===== SOURCE DATA =====

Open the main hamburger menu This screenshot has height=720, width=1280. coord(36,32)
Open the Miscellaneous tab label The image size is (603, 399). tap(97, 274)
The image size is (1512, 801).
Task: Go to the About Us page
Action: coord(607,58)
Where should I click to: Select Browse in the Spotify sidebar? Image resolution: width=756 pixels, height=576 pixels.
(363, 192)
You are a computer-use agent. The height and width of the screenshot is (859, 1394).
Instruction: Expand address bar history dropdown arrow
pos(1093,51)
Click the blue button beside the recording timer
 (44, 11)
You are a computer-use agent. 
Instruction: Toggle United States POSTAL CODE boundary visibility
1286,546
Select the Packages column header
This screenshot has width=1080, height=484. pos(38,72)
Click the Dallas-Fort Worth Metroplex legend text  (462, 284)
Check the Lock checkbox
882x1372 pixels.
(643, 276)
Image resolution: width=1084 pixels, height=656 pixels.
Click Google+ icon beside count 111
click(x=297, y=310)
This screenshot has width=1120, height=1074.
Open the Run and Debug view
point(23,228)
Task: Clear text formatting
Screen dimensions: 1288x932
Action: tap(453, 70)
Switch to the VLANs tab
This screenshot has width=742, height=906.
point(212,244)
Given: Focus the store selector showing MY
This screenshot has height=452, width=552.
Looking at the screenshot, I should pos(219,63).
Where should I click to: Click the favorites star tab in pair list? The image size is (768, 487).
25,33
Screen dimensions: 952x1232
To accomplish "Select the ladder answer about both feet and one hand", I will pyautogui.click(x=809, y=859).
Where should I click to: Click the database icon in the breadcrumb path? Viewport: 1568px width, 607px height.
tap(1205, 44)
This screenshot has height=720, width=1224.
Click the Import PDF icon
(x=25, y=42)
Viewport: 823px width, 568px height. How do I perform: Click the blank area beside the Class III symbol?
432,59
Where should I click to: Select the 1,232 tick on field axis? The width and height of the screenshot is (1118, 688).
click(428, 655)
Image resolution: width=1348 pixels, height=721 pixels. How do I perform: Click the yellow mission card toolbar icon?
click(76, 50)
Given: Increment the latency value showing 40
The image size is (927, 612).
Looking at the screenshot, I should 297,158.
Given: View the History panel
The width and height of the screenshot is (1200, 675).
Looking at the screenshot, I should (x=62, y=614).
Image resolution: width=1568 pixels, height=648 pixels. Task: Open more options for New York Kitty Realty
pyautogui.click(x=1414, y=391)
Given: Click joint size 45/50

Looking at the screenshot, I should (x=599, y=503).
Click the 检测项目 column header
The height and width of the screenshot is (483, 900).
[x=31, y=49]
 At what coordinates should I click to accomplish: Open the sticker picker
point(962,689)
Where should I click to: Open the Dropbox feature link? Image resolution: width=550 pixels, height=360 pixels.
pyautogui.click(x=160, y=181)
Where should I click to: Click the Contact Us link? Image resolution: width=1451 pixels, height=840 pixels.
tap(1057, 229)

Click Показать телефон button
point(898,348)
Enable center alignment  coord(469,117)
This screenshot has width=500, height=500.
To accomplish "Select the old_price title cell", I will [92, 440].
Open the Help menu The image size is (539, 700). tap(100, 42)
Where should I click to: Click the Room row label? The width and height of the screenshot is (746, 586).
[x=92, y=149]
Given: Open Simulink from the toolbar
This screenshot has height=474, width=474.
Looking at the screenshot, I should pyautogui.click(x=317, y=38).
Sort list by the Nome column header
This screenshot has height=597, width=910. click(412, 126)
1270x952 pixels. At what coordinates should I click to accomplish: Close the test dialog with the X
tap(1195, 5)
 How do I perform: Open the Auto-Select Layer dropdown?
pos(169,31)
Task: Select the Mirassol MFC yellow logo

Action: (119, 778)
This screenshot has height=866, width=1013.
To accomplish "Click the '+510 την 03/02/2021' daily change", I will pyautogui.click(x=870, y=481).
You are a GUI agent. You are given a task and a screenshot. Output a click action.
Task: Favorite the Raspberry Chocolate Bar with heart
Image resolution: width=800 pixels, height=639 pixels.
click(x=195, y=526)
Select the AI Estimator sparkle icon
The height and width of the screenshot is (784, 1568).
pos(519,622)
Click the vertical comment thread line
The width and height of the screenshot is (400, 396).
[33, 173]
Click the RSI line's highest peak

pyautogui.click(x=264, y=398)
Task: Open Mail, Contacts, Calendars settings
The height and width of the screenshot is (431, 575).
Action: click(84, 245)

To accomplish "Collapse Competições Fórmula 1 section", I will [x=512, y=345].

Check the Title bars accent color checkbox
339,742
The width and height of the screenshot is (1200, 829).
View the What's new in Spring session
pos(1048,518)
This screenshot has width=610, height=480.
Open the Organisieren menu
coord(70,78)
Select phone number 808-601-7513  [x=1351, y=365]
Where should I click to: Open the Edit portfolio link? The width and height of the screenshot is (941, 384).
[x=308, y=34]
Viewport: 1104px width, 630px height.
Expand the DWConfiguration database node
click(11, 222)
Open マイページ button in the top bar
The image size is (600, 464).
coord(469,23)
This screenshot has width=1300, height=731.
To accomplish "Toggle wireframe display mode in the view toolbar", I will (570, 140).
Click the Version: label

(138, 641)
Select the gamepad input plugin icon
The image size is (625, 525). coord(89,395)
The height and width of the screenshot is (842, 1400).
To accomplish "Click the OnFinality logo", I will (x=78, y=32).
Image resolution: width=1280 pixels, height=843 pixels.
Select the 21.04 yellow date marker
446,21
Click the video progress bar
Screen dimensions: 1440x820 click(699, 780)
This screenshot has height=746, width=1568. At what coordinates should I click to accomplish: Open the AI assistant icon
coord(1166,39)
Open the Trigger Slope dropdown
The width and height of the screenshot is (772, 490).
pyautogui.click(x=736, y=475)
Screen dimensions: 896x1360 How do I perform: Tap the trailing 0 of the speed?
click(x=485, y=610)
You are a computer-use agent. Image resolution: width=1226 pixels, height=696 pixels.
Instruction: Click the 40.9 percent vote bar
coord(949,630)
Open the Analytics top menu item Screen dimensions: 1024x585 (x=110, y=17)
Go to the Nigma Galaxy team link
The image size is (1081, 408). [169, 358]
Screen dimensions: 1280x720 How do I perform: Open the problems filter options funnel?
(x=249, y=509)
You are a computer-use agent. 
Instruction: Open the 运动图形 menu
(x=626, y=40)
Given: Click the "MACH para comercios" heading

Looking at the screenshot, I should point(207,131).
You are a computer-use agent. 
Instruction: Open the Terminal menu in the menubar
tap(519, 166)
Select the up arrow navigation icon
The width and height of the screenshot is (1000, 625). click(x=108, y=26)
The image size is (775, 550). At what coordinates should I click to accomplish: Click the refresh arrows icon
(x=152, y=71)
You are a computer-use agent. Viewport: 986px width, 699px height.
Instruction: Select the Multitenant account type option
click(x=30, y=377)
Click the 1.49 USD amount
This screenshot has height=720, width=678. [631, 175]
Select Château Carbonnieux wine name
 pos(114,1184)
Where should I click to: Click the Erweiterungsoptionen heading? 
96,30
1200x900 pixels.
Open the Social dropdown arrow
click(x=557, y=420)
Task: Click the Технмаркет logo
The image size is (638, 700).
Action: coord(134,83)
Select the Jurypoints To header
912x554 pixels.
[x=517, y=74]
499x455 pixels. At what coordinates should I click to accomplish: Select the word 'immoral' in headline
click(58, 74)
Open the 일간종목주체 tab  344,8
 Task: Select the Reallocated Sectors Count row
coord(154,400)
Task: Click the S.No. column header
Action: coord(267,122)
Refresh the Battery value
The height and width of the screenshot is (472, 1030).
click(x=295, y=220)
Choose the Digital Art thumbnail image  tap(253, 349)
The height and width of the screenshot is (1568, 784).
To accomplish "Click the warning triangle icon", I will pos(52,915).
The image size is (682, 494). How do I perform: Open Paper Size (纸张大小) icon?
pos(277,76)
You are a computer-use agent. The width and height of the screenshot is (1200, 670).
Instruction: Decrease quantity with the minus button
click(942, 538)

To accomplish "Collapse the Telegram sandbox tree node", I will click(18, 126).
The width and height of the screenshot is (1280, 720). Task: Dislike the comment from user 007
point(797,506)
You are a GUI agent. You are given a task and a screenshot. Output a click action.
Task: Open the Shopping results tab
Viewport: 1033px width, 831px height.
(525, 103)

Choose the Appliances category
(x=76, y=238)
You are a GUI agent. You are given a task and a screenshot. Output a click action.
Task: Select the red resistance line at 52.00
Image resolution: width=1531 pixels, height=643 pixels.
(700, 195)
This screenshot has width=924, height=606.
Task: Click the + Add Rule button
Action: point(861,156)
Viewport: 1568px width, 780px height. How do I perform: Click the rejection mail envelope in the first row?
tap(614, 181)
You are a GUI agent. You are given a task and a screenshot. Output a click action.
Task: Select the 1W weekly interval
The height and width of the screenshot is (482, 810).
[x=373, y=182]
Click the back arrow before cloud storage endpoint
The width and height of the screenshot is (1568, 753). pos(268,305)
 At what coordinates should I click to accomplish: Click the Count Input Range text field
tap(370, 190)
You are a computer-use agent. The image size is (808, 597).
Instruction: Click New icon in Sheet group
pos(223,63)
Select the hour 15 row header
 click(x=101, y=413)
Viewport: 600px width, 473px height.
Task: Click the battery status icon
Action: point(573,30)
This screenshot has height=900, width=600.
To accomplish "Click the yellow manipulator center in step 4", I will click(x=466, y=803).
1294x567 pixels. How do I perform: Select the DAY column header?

=====

§ **TASK OBJECTIVE**: Read through the data and copy every line where "center" shows up.

§ **COMPLETED TASK**:
Enable center alignment  coord(469,117)
To accomplish "Click the yellow manipulator center in step 4", I will click(x=466, y=803).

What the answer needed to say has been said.